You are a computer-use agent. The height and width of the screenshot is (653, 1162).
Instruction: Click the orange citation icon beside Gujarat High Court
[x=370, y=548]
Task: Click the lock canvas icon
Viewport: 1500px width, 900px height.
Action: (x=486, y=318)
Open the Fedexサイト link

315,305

* * *

» **DIRECTIONS**
Nothing but the lines from the one containing "Instruction: Click the" through the last line of the data above should be given again, each exactly as it stands.

» **ANSWER FOR THIS EXERCISE**
Instruction: Click the orange citation icon beside Gujarat High Court
[x=370, y=548]
Task: Click the lock canvas icon
Viewport: 1500px width, 900px height.
Action: (x=486, y=318)
Open the Fedexサイト link

315,305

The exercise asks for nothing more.